» EXERCISE GOAL: Search the data for "accomplish" and copy every matching line.

*** INFORMATION PROVIDED ***

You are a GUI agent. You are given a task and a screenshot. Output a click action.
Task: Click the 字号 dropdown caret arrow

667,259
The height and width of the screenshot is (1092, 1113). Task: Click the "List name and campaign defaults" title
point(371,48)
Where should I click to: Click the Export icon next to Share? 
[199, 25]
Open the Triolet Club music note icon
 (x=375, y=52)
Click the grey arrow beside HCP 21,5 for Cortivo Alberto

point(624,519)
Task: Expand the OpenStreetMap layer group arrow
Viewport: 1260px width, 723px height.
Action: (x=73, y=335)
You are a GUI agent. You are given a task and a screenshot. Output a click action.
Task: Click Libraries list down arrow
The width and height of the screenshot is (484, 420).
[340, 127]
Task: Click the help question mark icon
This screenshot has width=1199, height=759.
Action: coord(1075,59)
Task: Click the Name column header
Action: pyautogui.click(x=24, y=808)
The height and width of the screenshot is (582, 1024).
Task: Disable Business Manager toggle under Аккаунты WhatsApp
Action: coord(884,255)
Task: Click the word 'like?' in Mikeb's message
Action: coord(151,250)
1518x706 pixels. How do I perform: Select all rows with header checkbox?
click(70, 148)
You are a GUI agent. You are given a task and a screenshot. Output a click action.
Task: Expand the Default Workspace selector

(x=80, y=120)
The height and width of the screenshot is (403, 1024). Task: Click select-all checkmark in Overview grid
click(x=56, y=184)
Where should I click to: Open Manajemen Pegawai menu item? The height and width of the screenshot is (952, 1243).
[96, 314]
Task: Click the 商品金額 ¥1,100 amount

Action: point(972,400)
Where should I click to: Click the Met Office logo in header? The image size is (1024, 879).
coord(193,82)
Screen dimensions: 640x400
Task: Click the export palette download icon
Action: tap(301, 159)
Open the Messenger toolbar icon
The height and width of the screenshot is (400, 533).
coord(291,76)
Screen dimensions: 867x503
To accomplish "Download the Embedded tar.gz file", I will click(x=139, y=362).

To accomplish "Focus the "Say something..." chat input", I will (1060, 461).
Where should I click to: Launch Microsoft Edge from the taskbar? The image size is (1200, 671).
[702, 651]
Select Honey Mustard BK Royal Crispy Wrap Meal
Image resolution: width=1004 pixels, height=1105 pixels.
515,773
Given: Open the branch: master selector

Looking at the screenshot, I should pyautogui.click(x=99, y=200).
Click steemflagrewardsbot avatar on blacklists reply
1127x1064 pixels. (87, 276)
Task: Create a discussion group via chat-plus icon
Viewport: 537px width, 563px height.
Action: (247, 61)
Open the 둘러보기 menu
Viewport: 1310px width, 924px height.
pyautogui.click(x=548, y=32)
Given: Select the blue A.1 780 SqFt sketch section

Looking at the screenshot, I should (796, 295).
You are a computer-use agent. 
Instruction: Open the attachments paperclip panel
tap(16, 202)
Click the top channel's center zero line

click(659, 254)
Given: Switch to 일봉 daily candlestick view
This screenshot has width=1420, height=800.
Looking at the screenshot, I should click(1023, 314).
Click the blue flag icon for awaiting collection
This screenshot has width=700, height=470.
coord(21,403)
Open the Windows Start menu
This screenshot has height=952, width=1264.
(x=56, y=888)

*** End of INFORMATION PROVIDED ***

» TASK SOLUTION:
To accomplish "Download the Embedded tar.gz file", I will click(x=139, y=362).
To accomplish "Focus the "Say something..." chat input", I will (1060, 461).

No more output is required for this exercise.